Work instruction
Nothing in the data should be left out or altered when it is retyped.

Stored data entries
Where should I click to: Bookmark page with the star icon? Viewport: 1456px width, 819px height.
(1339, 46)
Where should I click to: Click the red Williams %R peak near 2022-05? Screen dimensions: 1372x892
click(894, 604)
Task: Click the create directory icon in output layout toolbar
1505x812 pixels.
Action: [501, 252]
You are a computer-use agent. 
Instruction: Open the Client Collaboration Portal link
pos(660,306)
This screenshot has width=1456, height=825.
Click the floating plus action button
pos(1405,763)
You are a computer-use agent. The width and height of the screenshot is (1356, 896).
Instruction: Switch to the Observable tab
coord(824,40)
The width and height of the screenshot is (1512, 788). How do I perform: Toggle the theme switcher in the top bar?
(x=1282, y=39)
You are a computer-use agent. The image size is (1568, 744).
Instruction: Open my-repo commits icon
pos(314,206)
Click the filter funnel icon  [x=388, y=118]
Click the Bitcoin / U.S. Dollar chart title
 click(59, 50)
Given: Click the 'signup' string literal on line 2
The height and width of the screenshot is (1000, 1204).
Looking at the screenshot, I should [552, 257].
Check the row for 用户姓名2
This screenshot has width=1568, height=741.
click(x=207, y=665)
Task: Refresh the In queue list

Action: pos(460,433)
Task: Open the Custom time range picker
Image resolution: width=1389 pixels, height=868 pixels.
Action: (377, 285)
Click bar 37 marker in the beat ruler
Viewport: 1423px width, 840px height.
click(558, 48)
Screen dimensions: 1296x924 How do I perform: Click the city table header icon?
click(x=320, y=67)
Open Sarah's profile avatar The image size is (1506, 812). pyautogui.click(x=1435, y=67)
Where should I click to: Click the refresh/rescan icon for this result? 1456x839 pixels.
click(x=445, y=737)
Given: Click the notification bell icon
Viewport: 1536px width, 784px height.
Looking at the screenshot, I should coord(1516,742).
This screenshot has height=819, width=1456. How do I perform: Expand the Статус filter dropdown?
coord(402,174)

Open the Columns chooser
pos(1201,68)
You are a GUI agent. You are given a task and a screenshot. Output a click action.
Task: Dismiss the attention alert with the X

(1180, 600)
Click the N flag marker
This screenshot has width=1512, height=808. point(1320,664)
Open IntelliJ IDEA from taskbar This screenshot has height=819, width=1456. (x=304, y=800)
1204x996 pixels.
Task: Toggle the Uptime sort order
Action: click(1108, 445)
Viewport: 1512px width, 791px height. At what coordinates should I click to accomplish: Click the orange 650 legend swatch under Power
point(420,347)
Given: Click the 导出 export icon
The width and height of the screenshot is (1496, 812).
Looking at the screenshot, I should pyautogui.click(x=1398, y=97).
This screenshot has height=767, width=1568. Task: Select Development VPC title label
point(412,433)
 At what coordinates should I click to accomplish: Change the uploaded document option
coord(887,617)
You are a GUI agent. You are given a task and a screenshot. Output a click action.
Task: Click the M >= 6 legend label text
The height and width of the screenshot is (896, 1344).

The completed task
Where should I click to: Bookmark page with the star icon? Viewport: 1456px width, 819px height.
(1339, 46)
Where should I click to: Click the red Williams %R peak near 2022-05? Screen dimensions: 1372x892
click(894, 604)
Task: Click the create directory icon in output layout toolbar
1505x812 pixels.
Action: [501, 252]
You are a computer-use agent. 
Instruction: Open the Client Collaboration Portal link
pos(660,306)
This screenshot has width=1456, height=825.
Click the floating plus action button
pos(1405,763)
You are a computer-use agent. The width and height of the screenshot is (1356, 896).
Instruction: Switch to the Observable tab
coord(824,40)
The width and height of the screenshot is (1512, 788). How do I perform: Toggle the theme switcher in the top bar?
(x=1282, y=39)
You are a computer-use agent. The image size is (1568, 744).
Instruction: Open my-repo commits icon
pos(314,206)
Click the filter funnel icon  [x=388, y=118]
Click the Bitcoin / U.S. Dollar chart title
 click(59, 50)
Given: Click the 'signup' string literal on line 2
The height and width of the screenshot is (1000, 1204).
Looking at the screenshot, I should [552, 257].
Check the row for 用户姓名2
This screenshot has width=1568, height=741.
click(x=207, y=665)
Task: Refresh the In queue list

Action: pos(460,433)
Task: Open the Custom time range picker
Image resolution: width=1389 pixels, height=868 pixels.
Action: (377, 285)
Click bar 37 marker in the beat ruler
Viewport: 1423px width, 840px height.
click(558, 48)
Screen dimensions: 1296x924 How do I perform: Click the city table header icon?
click(x=320, y=67)
Open Sarah's profile avatar The image size is (1506, 812). pyautogui.click(x=1435, y=67)
Where should I click to: Click the refresh/rescan icon for this result? 1456x839 pixels.
click(x=445, y=737)
Given: Click the notification bell icon
Viewport: 1536px width, 784px height.
Looking at the screenshot, I should coord(1516,742).
This screenshot has height=819, width=1456. How do I perform: Expand the Статус filter dropdown?
coord(402,174)

Open the Columns chooser
pos(1201,68)
You are a GUI agent. You are given a task and a screenshot. Output a click action.
Task: Dismiss the attention alert with the X

(1180, 600)
Click the N flag marker
This screenshot has width=1512, height=808. point(1320,664)
Open IntelliJ IDEA from taskbar This screenshot has height=819, width=1456. (x=304, y=800)
1204x996 pixels.
Task: Toggle the Uptime sort order
Action: click(1108, 445)
Viewport: 1512px width, 791px height. At what coordinates should I click to accomplish: Click the orange 650 legend swatch under Power
point(420,347)
Given: Click the 导出 export icon
The width and height of the screenshot is (1496, 812).
Looking at the screenshot, I should pyautogui.click(x=1398, y=97).
This screenshot has height=767, width=1568. Task: Select Development VPC title label
point(412,433)
 At what coordinates should I click to accomplish: Change the uploaded document option
coord(887,617)
You are a GUI agent. You are given a task and a screenshot. Output a click action.
Task: Click the M >= 6 legend label text
The height and width of the screenshot is (896, 1344).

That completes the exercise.